I know a lot of them - just to mention musical instrument tube amplifiers...
But strangely, these amps are often simple circuits that saw many sets of tubes without issue for years...Here are some below - among many others - that went on my bench from a simple servicing to a restoration due to years of poor treatment : Two Fender Bassman 6G6-A and a Marshall JTM45 from 1964.
All of them are fixed bias, and use a push-pull of 6L6GC tubes for a 45WRMS output measured before onset of clipping, with no other protection than their fuses. Still working fine, since the early 60s. No overheat, no runaway :
Now look at those ones below : 3 Ampeg SVT (300WRMS)

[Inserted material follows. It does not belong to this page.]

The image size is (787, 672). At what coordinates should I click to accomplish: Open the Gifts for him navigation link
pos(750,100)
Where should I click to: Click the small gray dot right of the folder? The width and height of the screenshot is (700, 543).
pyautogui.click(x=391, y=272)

The upper one is a 1972-73 one, commonly called "The Rolling Stone" tour associated model.
The middle one is a 1990s, made in USA model.

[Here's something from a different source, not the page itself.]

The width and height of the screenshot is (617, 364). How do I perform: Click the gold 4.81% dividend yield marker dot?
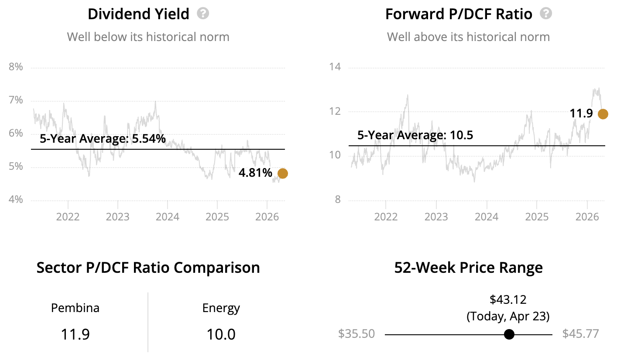[283, 173]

The lower one is a Vietnam made 2000s model.
All three are concert / backline rental equipment. Guess what ?
The middle and lower one both suffer regularly from their biasing / checking / protection circuits, burning tubes (6x6550) prematurely because it is an unstable and drifting design.
The first one has a simple, classic bias circuit, no checking, no blinking leds, no voltage comparators, no software : you open the amp, set it up with your DMM after running-in, and it work reliably and flawlessly until its tubes reach their end of life.
If the tube amp circuit is well-designed, you don't need additional circuits. The problem is that most of the tube amps of today are not : pushing their tubes too far, fragile PC-like circuitry, etc... Then you add a microcontroller or any special security device like a patch, a bandage. And what's more, it looks modern and salesy : it's a progress, isn't it ?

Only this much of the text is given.